Memoir Review: Who Do You Think You Are?

Alyse Myers’ memoir, Who Do You Think You Are?, is in part a coming-of-age tale, but its main focus is on Myers’ relationship with her mother during her childhood and beyond. Although I couldn’t relate much to her difficult childhood, I was riveted by her well-written story. Her insights into mother-daughter relationships have some universal truths, whether you had an easy or difficult childhood.

The book opens with a prologue that begins like this:

I didn’t like my mother, and I certainly didn’t love her. The only time we ever had anything in common was when I had my own daughter – but by then it was too late, since my mother was to die before we really could compare notes.

I know she didn’t like me either. I can’t say whether she loved me, as I don’t remember her ever telling me so. But her dislike was more about not understanding the monster she created, as she would say, the person who wanted so much more than she expected – or was able – to give. Or wanted to give. To me. To my sisters. And to herself.
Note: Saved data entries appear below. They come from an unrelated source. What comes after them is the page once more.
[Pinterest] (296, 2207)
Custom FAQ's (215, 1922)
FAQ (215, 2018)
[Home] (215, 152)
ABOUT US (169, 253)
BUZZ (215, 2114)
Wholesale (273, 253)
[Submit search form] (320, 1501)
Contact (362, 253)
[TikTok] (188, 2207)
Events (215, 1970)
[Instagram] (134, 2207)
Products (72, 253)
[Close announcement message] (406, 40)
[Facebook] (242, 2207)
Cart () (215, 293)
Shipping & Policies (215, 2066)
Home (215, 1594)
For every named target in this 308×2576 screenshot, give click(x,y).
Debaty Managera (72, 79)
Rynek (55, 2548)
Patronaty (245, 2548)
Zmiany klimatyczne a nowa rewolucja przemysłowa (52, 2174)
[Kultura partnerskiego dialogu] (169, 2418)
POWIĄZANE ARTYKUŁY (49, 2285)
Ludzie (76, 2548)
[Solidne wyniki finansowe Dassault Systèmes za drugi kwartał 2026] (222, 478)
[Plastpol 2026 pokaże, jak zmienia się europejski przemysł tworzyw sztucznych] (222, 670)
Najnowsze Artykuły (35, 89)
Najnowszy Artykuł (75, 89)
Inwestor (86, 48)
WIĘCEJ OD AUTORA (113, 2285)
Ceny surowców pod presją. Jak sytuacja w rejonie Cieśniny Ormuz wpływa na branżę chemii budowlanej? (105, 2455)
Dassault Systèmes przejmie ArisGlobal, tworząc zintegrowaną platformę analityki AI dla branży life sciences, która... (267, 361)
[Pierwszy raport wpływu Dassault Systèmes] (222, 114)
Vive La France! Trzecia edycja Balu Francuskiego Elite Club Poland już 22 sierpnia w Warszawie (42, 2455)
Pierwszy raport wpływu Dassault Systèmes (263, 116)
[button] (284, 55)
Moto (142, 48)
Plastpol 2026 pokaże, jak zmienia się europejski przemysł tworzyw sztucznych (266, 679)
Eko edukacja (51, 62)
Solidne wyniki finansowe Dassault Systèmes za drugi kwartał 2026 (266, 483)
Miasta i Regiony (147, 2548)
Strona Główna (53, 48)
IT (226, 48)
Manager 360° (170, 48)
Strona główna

Myers grew up in the projects in Queens in the 1960’s with her two sisters. Her difficulties with her mother intensified after her father’s death, when her mother was left alone to raise the three girls. Some of the things her mother said and did were shocking to me (even that admission in the prologue that her mother never said she loved her), having grown up with a very loving, protective mother myself.

This book could easily have become a raging diatribe against her mother, but Myers’ tone is even- handed. She has spent her life trying to understand her mother, and she shares her journey and insights with the reader. She writes honestly but not in melodramatic way, recounting her childhood in detail but often only hinting at the worst of her mother’s abuses.

It would have been perfectly understandable if Myers had left home at eighteen and cut off all contact with her mother, but she didn’t take the easy way out. As an adult, Myers worked hard to build some sort of a healthy relationship with her mother, especially after her own daughter was born. She tried to understand who her parents were before they had kids, before they felt trapped by their lives, and what circumstances led to her mother’s bitterness and sense of futility.

Who Do You Think You Are? is an engaging story of a mother and daughter and the bonds and barriers between them. While some of its revelations are difficult to read, it is ultimately a moving depiction of a daughter who refuses to give up on her mother.


  1. Hi Sue, I found you through Shelli's CFS blog. One of the posts on one of my blogs might interest you and your readers. You are welcome to copy it or post a link to it if you like:

  2. Thanks, Sheila -

    Those are some great sites for buying or trading books!

    We have a local used bookstore, but I also use sometimes.

    Thanks for stopping by and for the suggestions!


  3. Anonymous10:49 AM

    Wow, that sounds like an interesting book. Thanks for your review, and letting us know it wasn't just a "woe is me" rant. I'll put it on my ever-growing list.